Don Aguilar did not make the decision to migrate freely. After surviving the US-sponsored genocide in his community, the murder of his father, he faced an economic crisis so dire he was forced to leave his remaining family to survive. Neoliberalism creates the conditions of forced migration and forced disorganization of community that further dispossesses Indigenous people from one another and their ancestral lands. In the testimony of Don Aguilar, I see the heavy footprints of US violence and intervention.
I also see the force of resistance. Though a lifetime of labor and borders away, he maintained connection with his community. He returned, older now, but ready to organize, to demand justice for his family and village. Over coffee, tamales, and soup, we chatted about Kaqchikel, his soft and clipped native language, which he spoke with the other organizers. He had missed speaking it in all his years away. I asked him what he dreams of for Santa Anita las Canoas. “Justicia”, he said, his eyes closed, smile so wide the gold bar between his teeth glinted. “Liberación.”

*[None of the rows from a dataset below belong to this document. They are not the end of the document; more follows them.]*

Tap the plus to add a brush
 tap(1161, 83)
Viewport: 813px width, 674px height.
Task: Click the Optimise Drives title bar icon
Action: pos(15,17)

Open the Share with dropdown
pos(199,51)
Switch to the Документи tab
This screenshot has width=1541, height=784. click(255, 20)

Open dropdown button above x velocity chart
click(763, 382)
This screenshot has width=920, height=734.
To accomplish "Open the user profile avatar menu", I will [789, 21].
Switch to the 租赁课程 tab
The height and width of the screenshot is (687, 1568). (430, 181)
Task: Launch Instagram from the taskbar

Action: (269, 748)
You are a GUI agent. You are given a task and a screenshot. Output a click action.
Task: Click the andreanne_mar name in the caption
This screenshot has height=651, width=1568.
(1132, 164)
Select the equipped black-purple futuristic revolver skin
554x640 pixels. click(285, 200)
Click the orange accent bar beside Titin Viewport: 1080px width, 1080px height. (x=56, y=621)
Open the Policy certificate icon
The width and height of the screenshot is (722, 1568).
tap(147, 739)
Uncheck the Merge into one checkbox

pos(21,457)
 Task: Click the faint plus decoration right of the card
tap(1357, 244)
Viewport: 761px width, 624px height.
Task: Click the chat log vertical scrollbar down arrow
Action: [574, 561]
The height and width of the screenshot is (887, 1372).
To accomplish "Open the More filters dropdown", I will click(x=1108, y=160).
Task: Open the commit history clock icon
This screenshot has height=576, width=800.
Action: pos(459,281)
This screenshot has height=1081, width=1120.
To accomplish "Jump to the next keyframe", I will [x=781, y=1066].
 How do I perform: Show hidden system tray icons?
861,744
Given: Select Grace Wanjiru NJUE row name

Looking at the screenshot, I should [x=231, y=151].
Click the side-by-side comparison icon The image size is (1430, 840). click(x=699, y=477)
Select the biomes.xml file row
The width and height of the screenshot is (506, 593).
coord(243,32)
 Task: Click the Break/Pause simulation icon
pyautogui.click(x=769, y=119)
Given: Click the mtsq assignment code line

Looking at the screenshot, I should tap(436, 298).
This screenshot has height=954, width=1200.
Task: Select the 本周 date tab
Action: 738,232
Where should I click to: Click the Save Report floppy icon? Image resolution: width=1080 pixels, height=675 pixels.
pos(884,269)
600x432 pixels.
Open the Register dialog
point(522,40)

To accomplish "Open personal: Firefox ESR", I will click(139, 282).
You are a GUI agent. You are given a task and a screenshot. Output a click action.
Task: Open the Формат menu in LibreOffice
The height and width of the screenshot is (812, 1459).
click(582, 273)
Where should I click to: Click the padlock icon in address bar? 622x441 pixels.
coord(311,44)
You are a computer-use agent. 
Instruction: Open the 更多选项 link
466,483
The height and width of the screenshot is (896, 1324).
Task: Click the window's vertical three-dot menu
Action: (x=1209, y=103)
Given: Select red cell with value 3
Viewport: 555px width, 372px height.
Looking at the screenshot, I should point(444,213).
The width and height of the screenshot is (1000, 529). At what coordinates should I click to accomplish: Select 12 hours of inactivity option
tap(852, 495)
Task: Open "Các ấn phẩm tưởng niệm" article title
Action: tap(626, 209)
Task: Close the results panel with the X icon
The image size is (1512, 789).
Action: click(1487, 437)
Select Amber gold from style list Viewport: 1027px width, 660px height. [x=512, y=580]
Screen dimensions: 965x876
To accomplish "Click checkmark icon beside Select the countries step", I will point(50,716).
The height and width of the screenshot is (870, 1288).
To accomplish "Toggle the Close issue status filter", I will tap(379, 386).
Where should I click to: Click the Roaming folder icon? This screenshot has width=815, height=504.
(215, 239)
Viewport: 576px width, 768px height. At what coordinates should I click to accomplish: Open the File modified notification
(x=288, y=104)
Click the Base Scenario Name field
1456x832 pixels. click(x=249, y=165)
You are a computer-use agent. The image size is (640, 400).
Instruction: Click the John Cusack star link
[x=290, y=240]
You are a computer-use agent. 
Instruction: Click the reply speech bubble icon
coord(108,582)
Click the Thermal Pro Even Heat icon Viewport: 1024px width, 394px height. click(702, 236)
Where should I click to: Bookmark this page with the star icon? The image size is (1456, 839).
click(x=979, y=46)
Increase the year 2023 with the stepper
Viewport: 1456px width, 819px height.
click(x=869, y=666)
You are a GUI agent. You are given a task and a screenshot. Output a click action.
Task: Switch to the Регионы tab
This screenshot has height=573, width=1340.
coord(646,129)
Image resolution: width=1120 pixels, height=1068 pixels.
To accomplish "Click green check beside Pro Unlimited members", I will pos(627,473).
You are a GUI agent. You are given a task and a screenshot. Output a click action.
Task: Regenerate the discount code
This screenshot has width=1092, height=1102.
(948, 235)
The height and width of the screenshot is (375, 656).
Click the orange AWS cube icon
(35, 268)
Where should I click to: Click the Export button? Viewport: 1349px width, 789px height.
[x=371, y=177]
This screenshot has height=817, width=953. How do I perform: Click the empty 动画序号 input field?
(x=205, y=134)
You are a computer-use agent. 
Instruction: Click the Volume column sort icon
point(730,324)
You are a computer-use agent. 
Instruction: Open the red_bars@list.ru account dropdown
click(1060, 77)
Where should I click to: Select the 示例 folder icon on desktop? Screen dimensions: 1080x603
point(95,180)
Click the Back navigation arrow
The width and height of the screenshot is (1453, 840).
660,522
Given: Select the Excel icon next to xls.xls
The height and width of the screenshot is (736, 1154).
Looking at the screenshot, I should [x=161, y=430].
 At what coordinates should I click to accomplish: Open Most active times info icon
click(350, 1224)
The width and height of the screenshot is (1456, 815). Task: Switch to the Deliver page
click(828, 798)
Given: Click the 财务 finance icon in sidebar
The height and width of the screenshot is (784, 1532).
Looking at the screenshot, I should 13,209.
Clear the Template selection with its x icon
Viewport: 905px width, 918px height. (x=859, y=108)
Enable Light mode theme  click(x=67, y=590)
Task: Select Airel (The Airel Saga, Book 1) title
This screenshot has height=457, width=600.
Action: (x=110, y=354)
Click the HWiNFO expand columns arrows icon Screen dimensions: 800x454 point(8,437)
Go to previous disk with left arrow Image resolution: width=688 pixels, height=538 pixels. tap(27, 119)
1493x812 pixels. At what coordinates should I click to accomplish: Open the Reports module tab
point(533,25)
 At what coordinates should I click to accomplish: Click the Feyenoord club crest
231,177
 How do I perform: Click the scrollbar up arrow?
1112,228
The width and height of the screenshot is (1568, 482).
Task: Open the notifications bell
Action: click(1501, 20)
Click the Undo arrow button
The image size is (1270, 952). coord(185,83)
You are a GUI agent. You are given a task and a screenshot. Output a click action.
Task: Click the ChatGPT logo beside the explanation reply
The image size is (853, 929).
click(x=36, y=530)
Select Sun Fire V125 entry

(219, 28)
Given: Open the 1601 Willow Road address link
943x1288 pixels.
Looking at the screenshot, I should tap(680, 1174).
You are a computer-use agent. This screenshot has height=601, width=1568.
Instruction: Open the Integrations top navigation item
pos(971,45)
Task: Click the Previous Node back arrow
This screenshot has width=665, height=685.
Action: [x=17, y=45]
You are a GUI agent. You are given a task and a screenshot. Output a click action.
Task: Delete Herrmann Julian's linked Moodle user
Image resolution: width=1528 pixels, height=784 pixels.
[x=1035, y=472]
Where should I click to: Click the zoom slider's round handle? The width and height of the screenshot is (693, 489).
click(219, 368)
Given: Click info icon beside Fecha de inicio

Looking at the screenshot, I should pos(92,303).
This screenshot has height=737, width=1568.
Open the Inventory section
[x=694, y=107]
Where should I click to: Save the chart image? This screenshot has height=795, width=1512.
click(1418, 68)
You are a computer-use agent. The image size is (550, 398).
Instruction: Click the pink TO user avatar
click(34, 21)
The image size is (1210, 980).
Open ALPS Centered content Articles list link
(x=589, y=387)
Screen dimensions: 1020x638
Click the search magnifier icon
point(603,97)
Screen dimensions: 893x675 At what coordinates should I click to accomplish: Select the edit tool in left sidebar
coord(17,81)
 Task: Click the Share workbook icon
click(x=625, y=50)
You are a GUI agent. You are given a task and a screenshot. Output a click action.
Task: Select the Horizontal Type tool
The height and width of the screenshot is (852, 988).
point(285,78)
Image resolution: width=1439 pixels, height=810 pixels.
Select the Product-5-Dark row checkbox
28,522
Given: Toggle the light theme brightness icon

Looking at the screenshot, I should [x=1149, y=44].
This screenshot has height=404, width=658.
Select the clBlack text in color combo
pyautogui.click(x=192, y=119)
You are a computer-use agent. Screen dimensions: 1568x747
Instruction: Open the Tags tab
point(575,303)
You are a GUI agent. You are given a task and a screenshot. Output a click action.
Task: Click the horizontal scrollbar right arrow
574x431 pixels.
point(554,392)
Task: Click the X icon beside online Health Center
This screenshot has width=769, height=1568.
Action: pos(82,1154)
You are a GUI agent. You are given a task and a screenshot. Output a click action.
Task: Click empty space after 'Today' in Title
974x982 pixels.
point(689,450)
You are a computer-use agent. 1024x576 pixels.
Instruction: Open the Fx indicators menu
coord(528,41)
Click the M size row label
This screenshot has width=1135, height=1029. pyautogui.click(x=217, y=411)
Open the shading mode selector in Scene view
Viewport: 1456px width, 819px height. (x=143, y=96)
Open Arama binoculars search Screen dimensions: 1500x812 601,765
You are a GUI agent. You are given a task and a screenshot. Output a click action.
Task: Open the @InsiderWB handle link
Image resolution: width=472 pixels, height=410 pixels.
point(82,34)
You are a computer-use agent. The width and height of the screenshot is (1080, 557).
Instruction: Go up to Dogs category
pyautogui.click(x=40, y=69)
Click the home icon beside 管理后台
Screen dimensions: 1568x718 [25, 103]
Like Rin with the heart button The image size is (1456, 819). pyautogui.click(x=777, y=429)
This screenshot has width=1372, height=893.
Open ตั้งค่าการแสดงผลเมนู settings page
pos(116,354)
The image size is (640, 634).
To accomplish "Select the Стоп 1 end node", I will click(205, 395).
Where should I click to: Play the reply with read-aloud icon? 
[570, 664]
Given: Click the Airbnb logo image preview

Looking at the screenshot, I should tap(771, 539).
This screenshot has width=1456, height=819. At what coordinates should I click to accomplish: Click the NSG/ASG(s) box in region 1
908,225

Sources and suggested further reading:
- Harsha Walia: Border & Rule: Global Migration, Capitalism, and the Rise of Racist Nationalism
- Dawn Paley: Drug War Capitalism
- Stephen Streeter: Managing the Counterrevolution: The United States and Guatemala, 1954-1961
- Jack Nelson-Pallmeyer: School of Assassins
- Guatemala: Nunca Más
- Carlos Eduardo Martins: Dependency, Neoliberalism and Globalization in Latin America
- Barker, Dale, Davidson: Revolutionary Rehearsals in the Neoliberal Age
(1) All names of land defenders in this article have been changed to pseudonyms for safety.